Task goal: In the listing below, copy verbatim everything from the line containing "Open the Frequencies" down to the line containing "[x=44, y=299]", including both of those lines.

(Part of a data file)
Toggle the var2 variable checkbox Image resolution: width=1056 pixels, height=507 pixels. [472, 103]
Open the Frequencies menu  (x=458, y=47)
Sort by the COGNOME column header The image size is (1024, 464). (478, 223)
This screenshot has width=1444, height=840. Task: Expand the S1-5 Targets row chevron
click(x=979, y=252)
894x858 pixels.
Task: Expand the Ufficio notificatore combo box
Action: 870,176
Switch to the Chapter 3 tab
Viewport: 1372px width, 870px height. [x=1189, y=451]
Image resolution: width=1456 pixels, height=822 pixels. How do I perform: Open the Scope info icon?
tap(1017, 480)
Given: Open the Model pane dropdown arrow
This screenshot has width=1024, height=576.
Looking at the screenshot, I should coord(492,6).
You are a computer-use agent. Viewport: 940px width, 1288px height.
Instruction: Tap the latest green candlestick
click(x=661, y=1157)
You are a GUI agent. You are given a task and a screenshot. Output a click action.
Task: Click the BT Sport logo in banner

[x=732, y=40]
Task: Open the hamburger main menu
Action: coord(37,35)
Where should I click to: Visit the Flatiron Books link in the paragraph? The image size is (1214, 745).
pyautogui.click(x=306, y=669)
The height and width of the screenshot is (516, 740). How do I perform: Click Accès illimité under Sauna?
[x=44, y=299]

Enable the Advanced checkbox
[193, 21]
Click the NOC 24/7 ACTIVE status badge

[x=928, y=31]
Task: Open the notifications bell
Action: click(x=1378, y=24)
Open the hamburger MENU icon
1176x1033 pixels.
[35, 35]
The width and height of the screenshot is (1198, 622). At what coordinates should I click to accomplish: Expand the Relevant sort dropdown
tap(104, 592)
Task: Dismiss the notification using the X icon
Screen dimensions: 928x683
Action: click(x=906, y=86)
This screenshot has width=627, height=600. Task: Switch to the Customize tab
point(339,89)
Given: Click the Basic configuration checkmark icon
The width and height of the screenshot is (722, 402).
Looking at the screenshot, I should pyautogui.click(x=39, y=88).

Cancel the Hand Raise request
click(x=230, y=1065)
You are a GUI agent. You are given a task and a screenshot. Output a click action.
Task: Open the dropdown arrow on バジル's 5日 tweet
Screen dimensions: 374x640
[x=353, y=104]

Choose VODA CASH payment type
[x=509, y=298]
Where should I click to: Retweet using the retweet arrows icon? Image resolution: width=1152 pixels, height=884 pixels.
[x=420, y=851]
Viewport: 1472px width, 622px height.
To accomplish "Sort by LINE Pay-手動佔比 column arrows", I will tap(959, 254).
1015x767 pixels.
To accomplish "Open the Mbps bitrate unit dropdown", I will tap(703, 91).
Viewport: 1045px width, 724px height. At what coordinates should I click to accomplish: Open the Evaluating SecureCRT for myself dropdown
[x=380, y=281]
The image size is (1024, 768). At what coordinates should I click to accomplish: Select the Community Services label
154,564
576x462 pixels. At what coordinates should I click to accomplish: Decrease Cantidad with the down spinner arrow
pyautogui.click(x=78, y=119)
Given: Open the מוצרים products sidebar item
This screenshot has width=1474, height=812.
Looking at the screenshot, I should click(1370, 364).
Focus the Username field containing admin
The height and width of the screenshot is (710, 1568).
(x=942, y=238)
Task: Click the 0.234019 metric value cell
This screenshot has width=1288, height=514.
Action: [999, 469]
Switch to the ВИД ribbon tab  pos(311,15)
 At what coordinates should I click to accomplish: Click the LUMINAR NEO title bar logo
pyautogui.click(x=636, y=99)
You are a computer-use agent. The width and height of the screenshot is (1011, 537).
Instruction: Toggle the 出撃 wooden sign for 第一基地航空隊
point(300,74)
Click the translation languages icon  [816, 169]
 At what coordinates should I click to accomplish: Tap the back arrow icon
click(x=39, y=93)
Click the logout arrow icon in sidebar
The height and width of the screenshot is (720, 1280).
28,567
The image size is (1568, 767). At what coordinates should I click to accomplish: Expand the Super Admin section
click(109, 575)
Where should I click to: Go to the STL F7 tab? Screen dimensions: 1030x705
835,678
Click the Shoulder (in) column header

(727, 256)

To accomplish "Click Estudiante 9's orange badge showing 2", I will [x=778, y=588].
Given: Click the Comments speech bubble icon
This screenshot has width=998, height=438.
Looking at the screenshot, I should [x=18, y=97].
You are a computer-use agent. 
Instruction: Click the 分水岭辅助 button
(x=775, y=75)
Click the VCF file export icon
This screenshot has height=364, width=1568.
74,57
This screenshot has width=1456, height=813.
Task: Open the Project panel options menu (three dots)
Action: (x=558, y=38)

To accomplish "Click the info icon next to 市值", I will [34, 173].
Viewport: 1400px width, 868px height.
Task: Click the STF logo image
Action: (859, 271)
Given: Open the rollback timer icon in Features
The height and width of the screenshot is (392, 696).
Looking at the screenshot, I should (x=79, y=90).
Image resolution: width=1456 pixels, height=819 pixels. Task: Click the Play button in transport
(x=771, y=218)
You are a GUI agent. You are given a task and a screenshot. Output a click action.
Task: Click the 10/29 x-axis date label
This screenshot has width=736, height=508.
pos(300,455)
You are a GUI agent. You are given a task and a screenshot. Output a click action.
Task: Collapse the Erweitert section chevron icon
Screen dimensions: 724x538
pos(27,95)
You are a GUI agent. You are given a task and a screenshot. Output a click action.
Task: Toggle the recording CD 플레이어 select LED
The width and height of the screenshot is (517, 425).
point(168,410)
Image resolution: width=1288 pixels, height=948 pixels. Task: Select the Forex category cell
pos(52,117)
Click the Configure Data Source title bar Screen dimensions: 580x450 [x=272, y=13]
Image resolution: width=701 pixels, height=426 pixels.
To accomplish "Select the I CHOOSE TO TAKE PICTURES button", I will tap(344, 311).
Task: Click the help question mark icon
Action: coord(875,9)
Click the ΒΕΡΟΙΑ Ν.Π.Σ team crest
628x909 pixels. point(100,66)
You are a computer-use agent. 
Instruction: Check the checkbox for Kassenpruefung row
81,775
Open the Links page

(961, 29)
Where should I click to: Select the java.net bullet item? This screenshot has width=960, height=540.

The solution:
Open the Frequencies menu  (x=458, y=47)
Sort by the COGNOME column header The image size is (1024, 464). (478, 223)
This screenshot has width=1444, height=840. Task: Expand the S1-5 Targets row chevron
click(x=979, y=252)
894x858 pixels.
Task: Expand the Ufficio notificatore combo box
Action: 870,176
Switch to the Chapter 3 tab
Viewport: 1372px width, 870px height. [x=1189, y=451]
Image resolution: width=1456 pixels, height=822 pixels. How do I perform: Open the Scope info icon?
tap(1017, 480)
Given: Open the Model pane dropdown arrow
This screenshot has width=1024, height=576.
Looking at the screenshot, I should coord(492,6).
You are a computer-use agent. Viewport: 940px width, 1288px height.
Instruction: Tap the latest green candlestick
click(x=661, y=1157)
You are a GUI agent. You are given a task and a screenshot. Output a click action.
Task: Click the BT Sport logo in banner

[x=732, y=40]
Task: Open the hamburger main menu
Action: coord(37,35)
Where should I click to: Visit the Flatiron Books link in the paragraph? The image size is (1214, 745).
pyautogui.click(x=306, y=669)
The height and width of the screenshot is (516, 740). How do I perform: Click Accès illimité under Sauna?
[x=44, y=299]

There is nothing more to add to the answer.